===== Supports d'exercice =====

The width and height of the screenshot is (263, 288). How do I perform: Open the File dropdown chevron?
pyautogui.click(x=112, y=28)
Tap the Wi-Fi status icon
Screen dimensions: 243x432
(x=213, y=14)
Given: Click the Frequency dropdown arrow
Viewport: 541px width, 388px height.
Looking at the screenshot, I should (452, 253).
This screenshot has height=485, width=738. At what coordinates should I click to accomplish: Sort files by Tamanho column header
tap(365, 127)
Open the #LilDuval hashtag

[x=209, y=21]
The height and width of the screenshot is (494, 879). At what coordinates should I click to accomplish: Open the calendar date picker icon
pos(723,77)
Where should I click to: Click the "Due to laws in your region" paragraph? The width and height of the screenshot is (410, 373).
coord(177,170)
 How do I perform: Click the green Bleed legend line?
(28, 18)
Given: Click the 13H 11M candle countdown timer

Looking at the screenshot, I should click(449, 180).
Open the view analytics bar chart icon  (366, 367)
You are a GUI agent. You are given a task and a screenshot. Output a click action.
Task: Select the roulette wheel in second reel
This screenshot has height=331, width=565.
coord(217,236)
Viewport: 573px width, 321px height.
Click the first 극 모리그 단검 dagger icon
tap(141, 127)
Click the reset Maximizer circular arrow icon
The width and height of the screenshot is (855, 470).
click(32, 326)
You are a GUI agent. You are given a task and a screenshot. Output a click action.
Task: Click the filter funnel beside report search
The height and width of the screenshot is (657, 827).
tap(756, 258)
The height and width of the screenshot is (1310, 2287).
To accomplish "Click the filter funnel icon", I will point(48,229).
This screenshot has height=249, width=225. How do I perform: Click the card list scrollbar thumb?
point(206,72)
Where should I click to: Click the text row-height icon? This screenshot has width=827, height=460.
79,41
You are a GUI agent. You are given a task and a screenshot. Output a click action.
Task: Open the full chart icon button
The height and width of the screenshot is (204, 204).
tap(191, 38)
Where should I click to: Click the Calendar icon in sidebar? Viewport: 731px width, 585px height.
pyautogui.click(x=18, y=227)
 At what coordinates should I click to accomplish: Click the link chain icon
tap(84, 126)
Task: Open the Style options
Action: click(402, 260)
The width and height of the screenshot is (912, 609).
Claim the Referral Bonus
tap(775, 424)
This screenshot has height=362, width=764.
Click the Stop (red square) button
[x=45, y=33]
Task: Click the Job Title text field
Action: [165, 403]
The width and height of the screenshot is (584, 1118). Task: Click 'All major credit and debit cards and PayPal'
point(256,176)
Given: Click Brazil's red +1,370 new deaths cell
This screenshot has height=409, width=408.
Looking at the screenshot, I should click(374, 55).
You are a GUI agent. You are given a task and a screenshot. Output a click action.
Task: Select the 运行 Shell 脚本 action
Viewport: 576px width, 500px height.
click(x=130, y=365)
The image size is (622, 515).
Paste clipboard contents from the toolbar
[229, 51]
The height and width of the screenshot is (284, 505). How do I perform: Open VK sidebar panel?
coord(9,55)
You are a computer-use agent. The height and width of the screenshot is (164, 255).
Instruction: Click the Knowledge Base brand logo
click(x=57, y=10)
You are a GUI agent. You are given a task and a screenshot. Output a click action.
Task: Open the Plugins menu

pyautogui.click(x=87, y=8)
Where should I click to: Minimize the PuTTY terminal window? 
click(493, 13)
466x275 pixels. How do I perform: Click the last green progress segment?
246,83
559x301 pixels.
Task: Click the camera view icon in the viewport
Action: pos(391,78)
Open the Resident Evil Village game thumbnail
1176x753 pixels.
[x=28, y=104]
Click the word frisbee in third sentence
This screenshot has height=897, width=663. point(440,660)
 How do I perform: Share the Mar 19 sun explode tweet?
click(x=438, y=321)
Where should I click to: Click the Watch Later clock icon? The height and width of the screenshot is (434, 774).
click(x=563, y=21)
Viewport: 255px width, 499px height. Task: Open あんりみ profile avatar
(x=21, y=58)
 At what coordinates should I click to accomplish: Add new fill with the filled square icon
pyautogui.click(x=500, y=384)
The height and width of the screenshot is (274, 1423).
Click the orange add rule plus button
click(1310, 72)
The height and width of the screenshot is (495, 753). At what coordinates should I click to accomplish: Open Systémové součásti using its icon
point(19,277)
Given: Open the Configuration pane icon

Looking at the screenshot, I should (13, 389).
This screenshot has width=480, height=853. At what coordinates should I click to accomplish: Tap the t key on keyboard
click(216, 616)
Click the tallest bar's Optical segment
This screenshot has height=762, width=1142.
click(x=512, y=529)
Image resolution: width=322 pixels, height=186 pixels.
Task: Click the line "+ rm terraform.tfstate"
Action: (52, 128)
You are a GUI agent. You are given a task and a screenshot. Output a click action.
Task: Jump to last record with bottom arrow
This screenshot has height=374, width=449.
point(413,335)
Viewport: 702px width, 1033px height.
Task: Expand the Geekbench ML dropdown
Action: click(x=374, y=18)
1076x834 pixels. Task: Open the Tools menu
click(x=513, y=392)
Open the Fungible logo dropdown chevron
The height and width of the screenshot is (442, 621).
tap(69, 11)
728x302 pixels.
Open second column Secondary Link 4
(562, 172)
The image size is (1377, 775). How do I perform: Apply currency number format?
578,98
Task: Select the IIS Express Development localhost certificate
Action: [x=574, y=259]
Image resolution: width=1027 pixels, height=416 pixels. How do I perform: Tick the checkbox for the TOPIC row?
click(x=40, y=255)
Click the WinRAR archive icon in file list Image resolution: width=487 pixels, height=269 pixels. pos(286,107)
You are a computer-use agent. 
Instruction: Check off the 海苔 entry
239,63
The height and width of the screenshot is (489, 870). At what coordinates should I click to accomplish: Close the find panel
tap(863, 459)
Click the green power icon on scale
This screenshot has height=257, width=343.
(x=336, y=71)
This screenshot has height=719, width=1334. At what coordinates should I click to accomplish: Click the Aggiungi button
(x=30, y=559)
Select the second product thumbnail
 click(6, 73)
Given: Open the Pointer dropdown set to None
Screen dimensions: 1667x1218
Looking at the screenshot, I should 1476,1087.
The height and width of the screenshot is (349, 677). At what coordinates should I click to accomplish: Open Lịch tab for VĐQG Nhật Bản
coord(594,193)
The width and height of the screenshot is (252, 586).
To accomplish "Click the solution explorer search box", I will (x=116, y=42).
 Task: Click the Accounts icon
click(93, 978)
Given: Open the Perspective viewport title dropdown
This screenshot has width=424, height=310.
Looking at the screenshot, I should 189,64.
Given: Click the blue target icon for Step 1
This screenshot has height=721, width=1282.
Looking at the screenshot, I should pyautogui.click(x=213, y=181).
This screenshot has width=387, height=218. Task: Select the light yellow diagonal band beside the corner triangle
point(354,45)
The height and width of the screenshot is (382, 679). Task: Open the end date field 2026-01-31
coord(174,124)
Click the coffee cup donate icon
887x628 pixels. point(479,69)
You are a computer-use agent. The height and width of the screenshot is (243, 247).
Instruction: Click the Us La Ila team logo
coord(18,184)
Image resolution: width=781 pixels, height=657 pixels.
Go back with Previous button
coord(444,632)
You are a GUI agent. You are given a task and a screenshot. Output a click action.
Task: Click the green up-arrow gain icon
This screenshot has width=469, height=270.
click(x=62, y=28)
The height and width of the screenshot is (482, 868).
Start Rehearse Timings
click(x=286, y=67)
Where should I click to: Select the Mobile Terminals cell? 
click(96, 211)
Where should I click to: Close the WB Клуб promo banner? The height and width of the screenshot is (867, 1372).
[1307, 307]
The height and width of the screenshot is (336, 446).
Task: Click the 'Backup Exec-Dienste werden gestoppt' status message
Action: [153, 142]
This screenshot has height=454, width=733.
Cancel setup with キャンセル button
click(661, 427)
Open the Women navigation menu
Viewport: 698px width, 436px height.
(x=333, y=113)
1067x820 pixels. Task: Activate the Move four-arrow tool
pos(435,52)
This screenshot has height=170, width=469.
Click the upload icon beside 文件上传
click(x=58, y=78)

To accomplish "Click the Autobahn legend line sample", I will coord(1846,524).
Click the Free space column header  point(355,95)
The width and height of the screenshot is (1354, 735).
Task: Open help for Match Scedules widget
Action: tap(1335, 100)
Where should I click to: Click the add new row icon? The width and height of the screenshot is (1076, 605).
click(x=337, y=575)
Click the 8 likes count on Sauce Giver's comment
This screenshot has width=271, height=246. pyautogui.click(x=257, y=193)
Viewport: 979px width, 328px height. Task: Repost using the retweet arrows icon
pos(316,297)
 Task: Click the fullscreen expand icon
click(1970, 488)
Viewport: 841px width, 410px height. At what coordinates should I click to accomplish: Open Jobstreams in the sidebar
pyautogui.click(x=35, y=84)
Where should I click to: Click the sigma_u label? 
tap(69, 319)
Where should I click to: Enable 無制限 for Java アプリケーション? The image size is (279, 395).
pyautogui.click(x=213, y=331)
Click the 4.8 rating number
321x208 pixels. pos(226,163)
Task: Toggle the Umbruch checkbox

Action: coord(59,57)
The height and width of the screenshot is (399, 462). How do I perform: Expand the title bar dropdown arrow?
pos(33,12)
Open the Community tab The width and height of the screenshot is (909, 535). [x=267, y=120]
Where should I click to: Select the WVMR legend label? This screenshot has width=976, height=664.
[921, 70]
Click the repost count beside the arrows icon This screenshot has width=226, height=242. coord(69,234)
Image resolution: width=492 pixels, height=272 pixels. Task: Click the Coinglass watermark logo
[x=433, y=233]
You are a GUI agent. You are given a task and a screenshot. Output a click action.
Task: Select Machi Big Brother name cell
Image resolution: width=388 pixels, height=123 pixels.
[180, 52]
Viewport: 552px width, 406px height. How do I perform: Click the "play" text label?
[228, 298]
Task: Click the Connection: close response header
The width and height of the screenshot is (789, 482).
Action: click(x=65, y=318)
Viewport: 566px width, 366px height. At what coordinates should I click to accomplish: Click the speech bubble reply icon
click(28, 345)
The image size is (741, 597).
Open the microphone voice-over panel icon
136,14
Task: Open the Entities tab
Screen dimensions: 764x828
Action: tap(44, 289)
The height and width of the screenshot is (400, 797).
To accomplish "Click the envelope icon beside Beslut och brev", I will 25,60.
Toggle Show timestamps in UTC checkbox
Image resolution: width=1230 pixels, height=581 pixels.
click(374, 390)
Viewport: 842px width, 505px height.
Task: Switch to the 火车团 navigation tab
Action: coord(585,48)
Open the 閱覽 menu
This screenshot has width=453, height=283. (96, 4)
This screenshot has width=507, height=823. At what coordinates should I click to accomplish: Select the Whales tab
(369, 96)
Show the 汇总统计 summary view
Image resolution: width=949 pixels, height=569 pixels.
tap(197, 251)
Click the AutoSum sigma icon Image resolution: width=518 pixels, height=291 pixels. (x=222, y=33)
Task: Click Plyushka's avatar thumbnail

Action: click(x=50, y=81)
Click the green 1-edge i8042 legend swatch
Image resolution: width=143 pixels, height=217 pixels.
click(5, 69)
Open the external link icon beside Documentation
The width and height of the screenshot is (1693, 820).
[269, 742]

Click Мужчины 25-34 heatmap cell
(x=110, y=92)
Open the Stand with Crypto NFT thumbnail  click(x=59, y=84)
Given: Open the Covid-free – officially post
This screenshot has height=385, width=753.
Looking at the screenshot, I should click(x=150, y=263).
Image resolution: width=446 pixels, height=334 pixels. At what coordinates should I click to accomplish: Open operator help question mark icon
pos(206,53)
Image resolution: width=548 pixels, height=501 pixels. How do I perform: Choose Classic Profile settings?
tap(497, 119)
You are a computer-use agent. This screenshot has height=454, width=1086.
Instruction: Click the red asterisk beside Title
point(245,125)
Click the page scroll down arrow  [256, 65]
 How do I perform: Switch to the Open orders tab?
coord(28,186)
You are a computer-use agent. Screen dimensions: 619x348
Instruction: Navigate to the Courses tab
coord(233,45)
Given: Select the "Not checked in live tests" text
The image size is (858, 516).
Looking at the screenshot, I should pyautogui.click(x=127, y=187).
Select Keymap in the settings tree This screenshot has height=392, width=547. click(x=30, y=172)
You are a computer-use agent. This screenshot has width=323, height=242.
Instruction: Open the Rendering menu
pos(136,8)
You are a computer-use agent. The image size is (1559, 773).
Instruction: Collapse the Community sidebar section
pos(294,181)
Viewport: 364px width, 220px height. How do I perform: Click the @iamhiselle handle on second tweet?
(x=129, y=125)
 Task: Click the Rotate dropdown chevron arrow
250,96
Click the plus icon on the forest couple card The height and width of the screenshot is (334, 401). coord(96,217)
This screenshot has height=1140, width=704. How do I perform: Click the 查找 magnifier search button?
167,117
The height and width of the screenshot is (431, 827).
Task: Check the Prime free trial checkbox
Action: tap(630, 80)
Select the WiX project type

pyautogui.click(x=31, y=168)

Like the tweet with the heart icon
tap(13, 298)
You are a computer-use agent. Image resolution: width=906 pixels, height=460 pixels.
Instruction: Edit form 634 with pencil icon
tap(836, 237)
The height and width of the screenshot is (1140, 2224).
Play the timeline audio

=====

— Objectif —
Recopiez fidèlement les lignes des entrées, du début jusqu'à la ligne contenant « coord(217,236) », celle-ci comprise.

— Résultat final —
The width and height of the screenshot is (263, 288). How do I perform: Open the File dropdown chevron?
pyautogui.click(x=112, y=28)
Tap the Wi-Fi status icon
Screen dimensions: 243x432
(x=213, y=14)
Given: Click the Frequency dropdown arrow
Viewport: 541px width, 388px height.
Looking at the screenshot, I should (452, 253).
This screenshot has height=485, width=738. At what coordinates should I click to accomplish: Sort files by Tamanho column header
tap(365, 127)
Open the #LilDuval hashtag

[x=209, y=21]
The height and width of the screenshot is (494, 879). At what coordinates should I click to accomplish: Open the calendar date picker icon
pos(723,77)
Where should I click to: Click the "Due to laws in your region" paragraph? The width and height of the screenshot is (410, 373).
coord(177,170)
 How do I perform: Click the green Bleed legend line?
(28, 18)
Given: Click the 13H 11M candle countdown timer

Looking at the screenshot, I should click(449, 180).
Open the view analytics bar chart icon  (366, 367)
You are a GUI agent. You are given a task and a screenshot. Output a click action.
Task: Select the roulette wheel in second reel
This screenshot has height=331, width=565.
coord(217,236)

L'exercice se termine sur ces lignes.